After more than 80 applications submitted, I found a job, and in this place I was introduced to the immigrants rights movement, and social justice in general. Popular education and organizing became my motto, and the struggle of the oppressed became a very strong motivation to fight for it. I went from a full time preacher in the church, to a full time minister con mi gente. (With my people). In the last 3 years I have moved twice, one to Knoxville, Tennessee, and lately to Birmingham Alabama. I have lived in four different houses, and now I live in one of the smallest places I have ever lived before. I have met wonderful people in this movement, people I have learned so much. In the meantime, my father a strong pillar in my life left to join his ancestors. The imagine of his eyes saying good bye to us while he whispered “me voy, me voy” (I am leaving, I am leaving) still in my mind as it was only yesterday.

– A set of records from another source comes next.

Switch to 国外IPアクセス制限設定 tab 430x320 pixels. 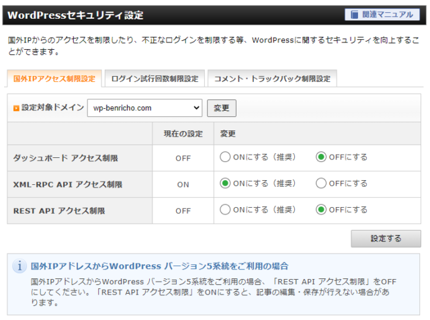[x=54, y=79]
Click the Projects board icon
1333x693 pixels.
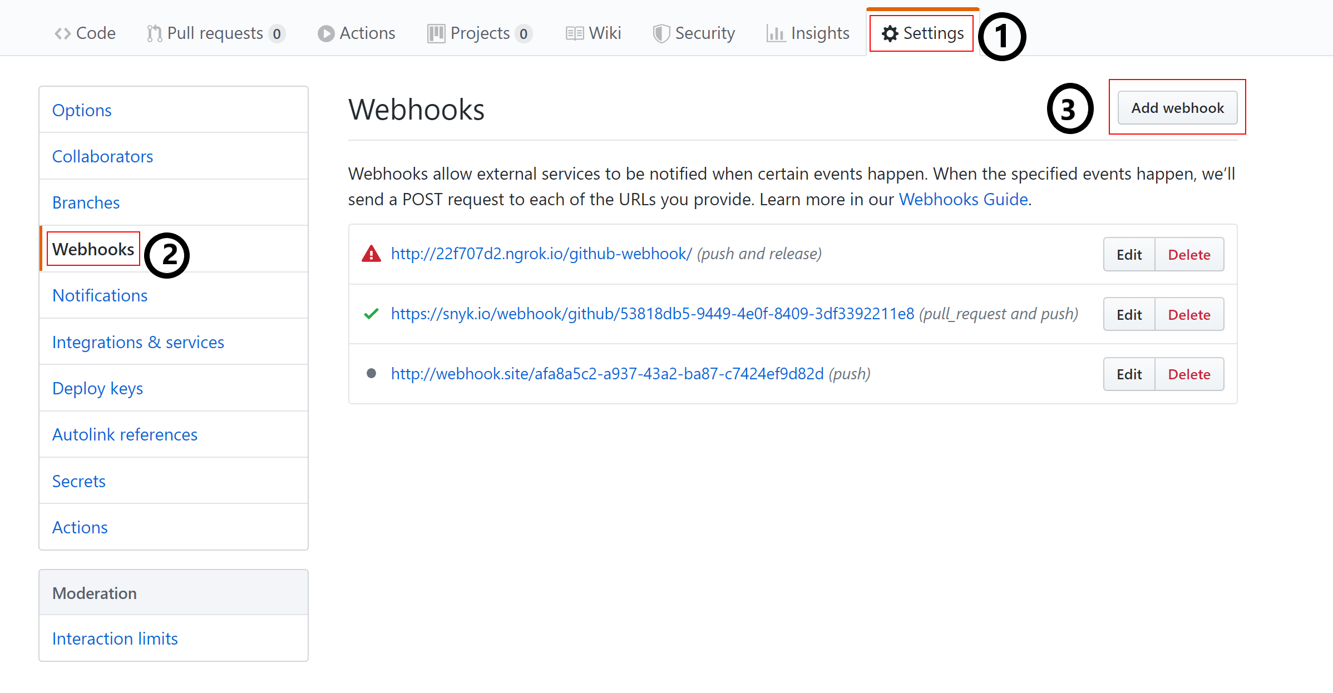[x=436, y=34]
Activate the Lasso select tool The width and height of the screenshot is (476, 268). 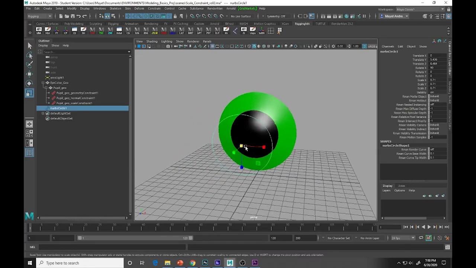29,55
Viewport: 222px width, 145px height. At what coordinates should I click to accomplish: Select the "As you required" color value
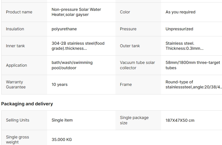point(180,12)
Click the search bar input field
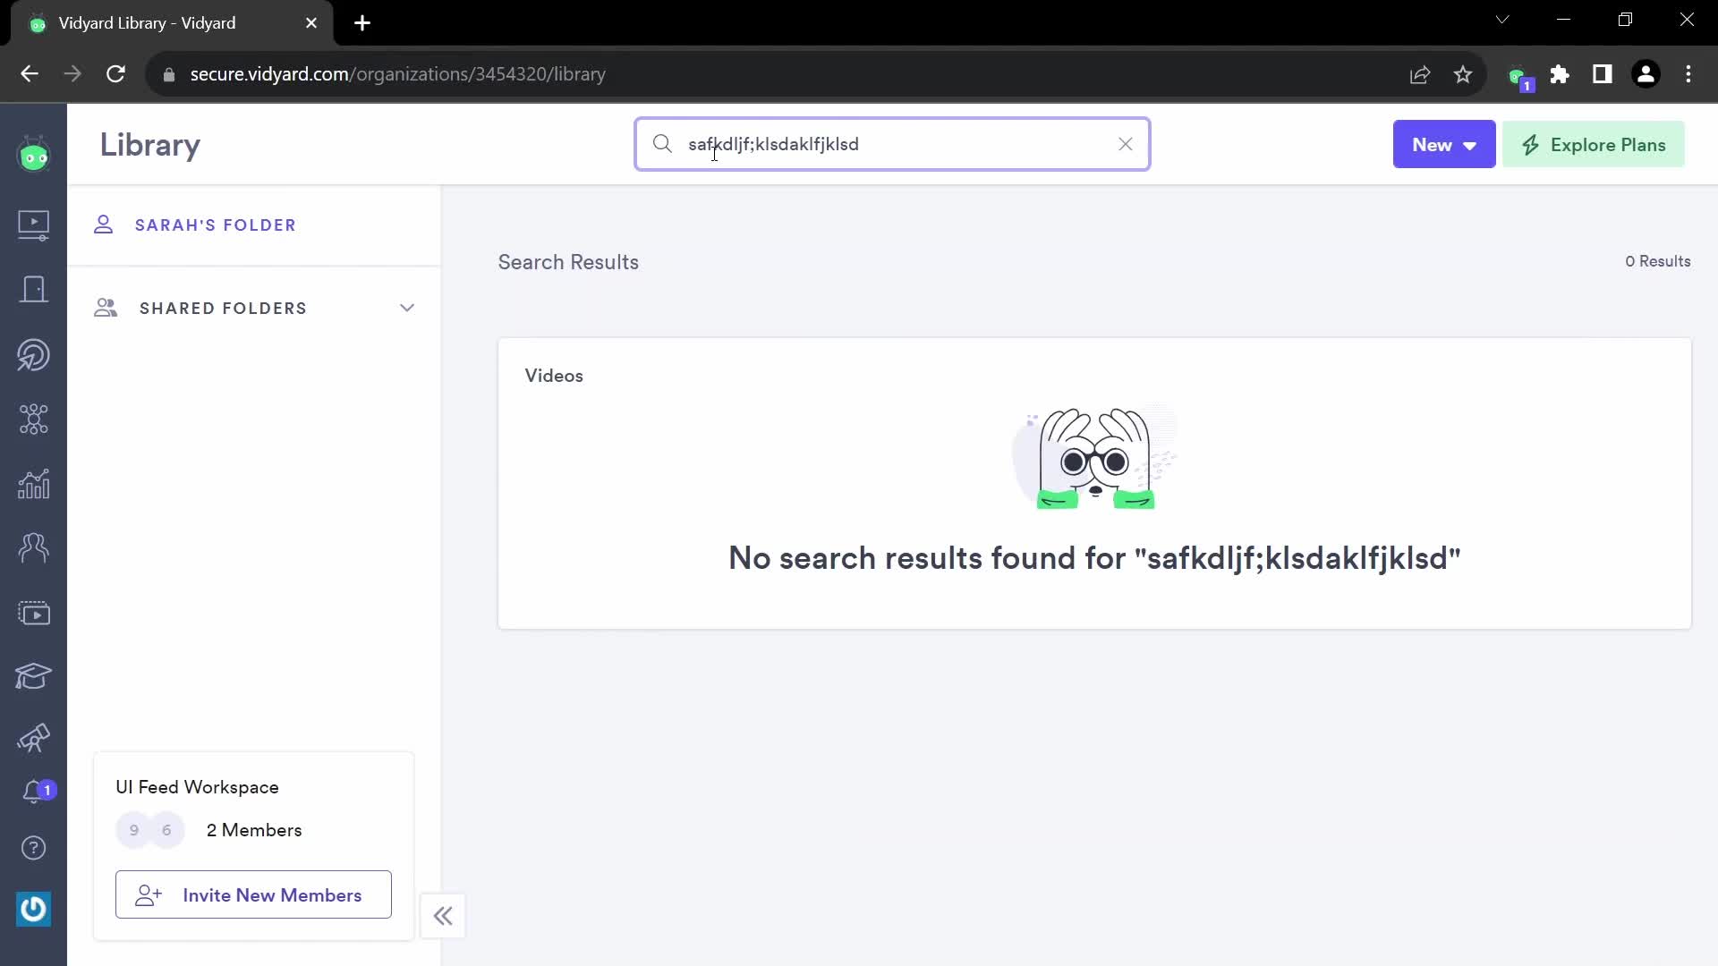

BUT, I am still in debt, and still seeking for the direction of my life. I am still confused trying to find the answers of all my questions. I am faithless, churchless, cashless, boyfriend less, and surprisingly, without social life. Coming out was not the end of the road, but the beginning of rebuilding a life, and let me tell you it has not been easy, but it has been worth it. I do not regret the decision I have made in the last 3 years. My life has been giving 180 degrees turns many times, and honestly I do not have any idea where I will turn next. I am, little by little, taking control of my life, and a result of this is my strong commitment to be in the best shape ever when I turn 45 years old. I am still walking in this journey of mine.

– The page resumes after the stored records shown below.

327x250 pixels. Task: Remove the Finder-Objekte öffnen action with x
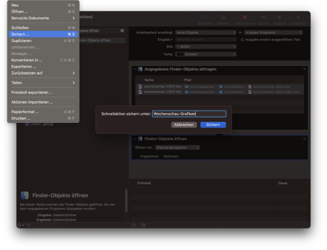[304, 139]
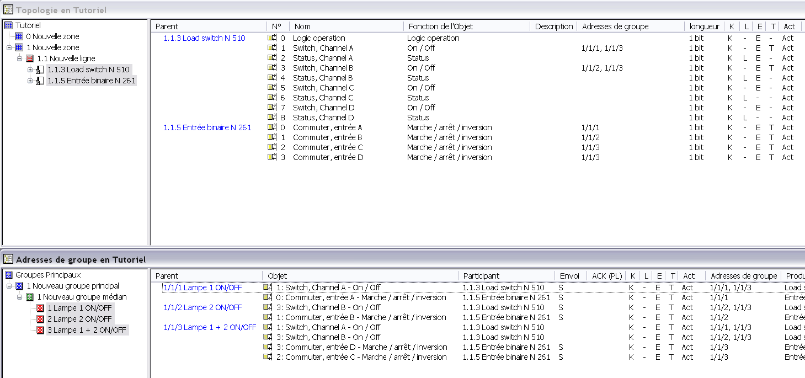Image resolution: width=805 pixels, height=378 pixels.
Task: Collapse the 1 Nouveau groupe principal node
Action: point(9,286)
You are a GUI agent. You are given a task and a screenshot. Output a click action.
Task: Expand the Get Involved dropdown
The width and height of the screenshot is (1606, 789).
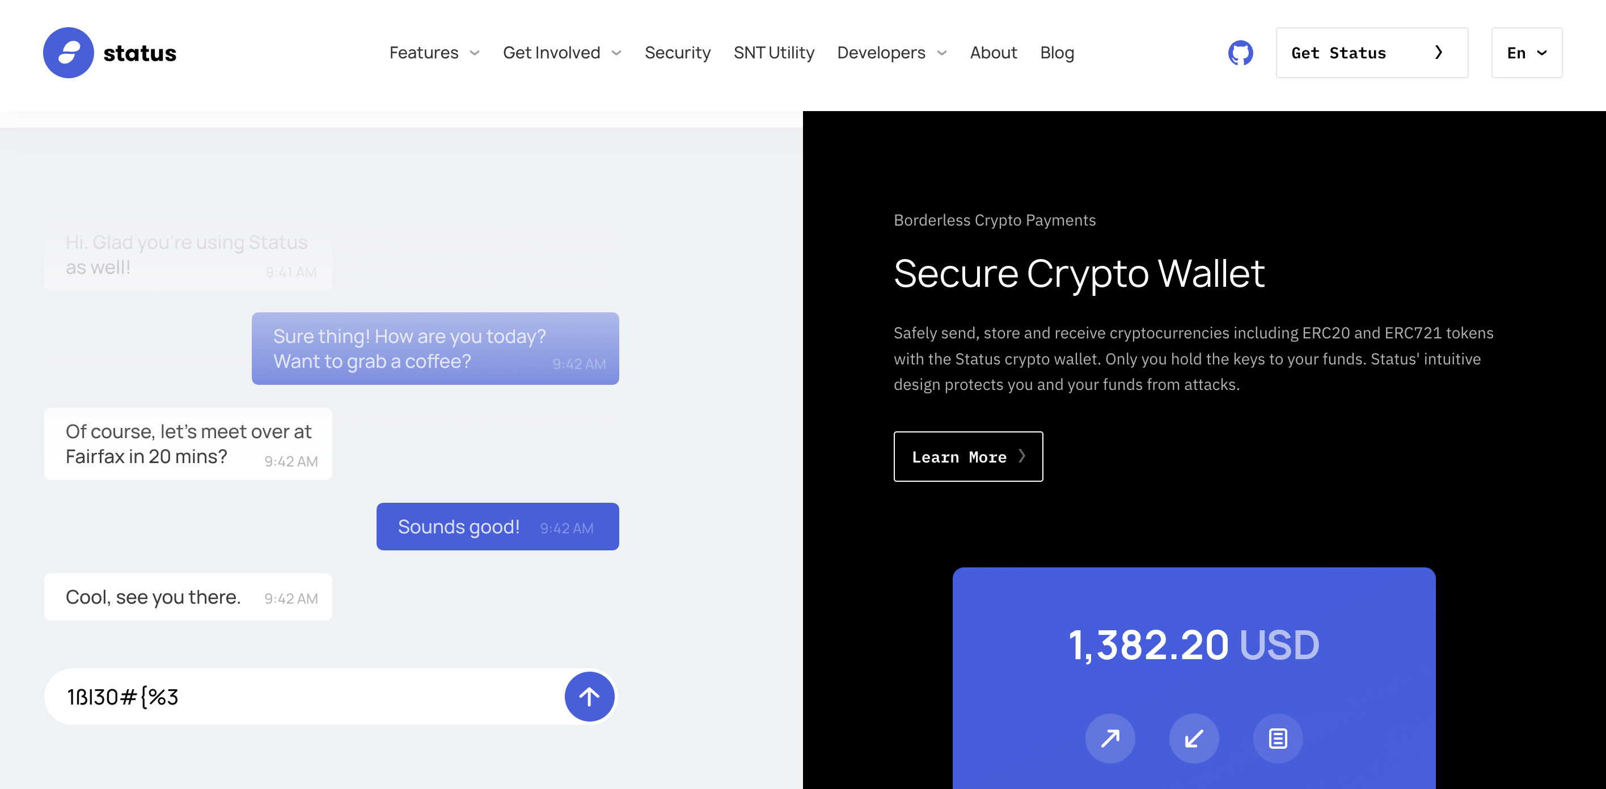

“Life is glorious, but life is also wretched. It is both. Appreciating the gloriousness inspires us, encourages us, cheers us up, gives us a bigger perspective, energizes us. We feel connected. But if that’s all that’s happening, we get arrogant and start to look down on others, and there is a sense of making ourselves a big deal and being really serious about it, wanting it to be like that forever. The gloriousness becomes tinged by craving and addiction. On the other hand, wretchedness–life’s painful aspect–softens us up considerably. Knowing pain is a very important ingredient of being there for another person. When you are feeling a lot of grief, you can look right into somebody’s eyes because you feel you haven’t got anything to lose–you’re just there. The wretchedness humbles us and softens us, but if we were only wretched, we would all just go down the tubes. We’d be so depressed, discouraged, and hopeless that we wouldn’t have enough energy to eat an apple. Gloriousness and wretchedness need each other. One inspires us, the other softens us. They go together.”
– Pema Chödron, Start Where You Are: A Guide to Compassionate Living.